§ PERINTAH TUGAS: Lanjutkan homili tentang kemurahan hati dan kolekte di Gereja yang tersaji di bawah, dimulai sesudah kalimat terakhirnya.

Saturday, June 6, 2020

Homili 6 Juni 2020

Hari Sabtu, Pekan Bisa ke-IX
2Tim. 4:1-8
Mzm. 71:8-9,14-15a,16-17,22
Mrk. 12:38-44

Selalu bermurah hati

Saya senang mendengar sharing seorang ibu yang konon setiap hari Minggu membagikan uang recehan seribu rupiah kepada ketiga anakanya yang masih berusia dini untuk memasukannya di dalam kotak kolekte di Gereja. Kotak kolekte itu beredar sebelum umat menghantar persembahan, dan karena posisi duduk di dalam Gereja, arah datangnya kotak kolekte biasanya dari ayah, anak pertama, kedua, ketiga dan ibu. Sang ibu itu biasa berpesan kepada anak-anak sebelum ke Gereja supaya memasukannya ke dalam kotak kolekte. Anak pertama dan kedua sudah terbiasa dan sudah mengerti apa artinya memberi kolekte di Gereja, anak ketiga yang masih harus belajar untuk memberi. Pada suatu hari Minggu anak ketiga ini bertanya kepada ibunya: “Mami, kenapa setiap hari Minggu kita terus memasukkan recehan ke dalam kota? Kita bisa kehabisan uang di rumah”. Ibunya memeluknya dan berkata: “Nak, kita semua adalah orang miskin maka kita harus saling tolong-menolong. Pada hari ini kita masih bisa makan, tetapi teman-teman yang seusiamu tidak bisa makan karena mereka tidak punya sesuatu untuk di makan. Makanya kita perlu menolong mereka melalui Gereja.” Anak kecil itu mengangguk dan membawa recehannya untuk dijadikan kolekte. Ini menjadi sebuah habitus yang menumbuhkan semangat bermurah hati anak-anak, mulai dari dalam keluarga.

Saya merasa yakin bahwa kita semua memiliki pengalaman yang mirip. Hanya mungkin karena banyak di antara kita belum tahu makna memberi kolekte di Gereja. Kita memberi kolekte setiap kali beribadat bersama bukan untuk menjadi gaji atau honor bagi para Romo. Sebenarnya para Romo itu hidup dari keringatnya sendiri. Para Romo melayani dan ia menerima stipendium. Stipendium adalah persembahan umat yang meminta INTENSI khusus kepada seorang Romo supaya didoakan dalam perayaan Ekaristi. Sejumlah uang yang ada di dalam amplop itu bukanlah sebagai ‘harga’ Misa kudus tetapi sebagai derma untuk keperluan sehari-hari Romo. Namun ada syaratnya yakni Romo itu mempersembahkan misa untuk ujud seperti yang diminta si penderma itu. Meskipun demikian ada aturan tertentu menyangkut stipendium sesuai dengan hukum Gereja.

§ BAHAN YANG DISEDIAKAN:
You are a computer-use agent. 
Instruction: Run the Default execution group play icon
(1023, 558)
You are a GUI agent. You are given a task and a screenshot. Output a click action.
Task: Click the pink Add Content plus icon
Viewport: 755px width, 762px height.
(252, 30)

§ JAWABAN TERTULIS:
Selain Stipendium, ada juga Iura Stolae. Iura Stolae adalah sejumlah uang yang diberikan umat kepada Romo untuk sebuah pelayanan tertentu misalnya saat Romo itu melayani upacara pembaptisan, pernikahan dan pemakaman. Biasanya Konferensi para Uskup menentukan penggunaan iura stolae. Di Indonesia, iura stolae dapat diserahkan ke keuskupan melalui paroki, sangat tergantung aturan main dalam setiap gereja local (Keuskupan). Baik Stipendium dan Iura stolae menekankan rasa sukarela. Tidak ada tarif untuk seorang Romo dalam pelayanan. Kalau umat tidak mampu memberi maka Romo tetap melayani. Ini namanya intentio pro populo. Perlu juga ditegaskan bahwa para Romo itu tidak menerima gaji dari keuskupan. Biasanya para Romo yang berkarya di paroki akan mendapat uang saku dari keuskupan sesuai dengan kemampuan finansial keuskupan. Para Romo yang bekerja di Lembaga atau biaranya tidak mendapat uang saku dari keuskupan.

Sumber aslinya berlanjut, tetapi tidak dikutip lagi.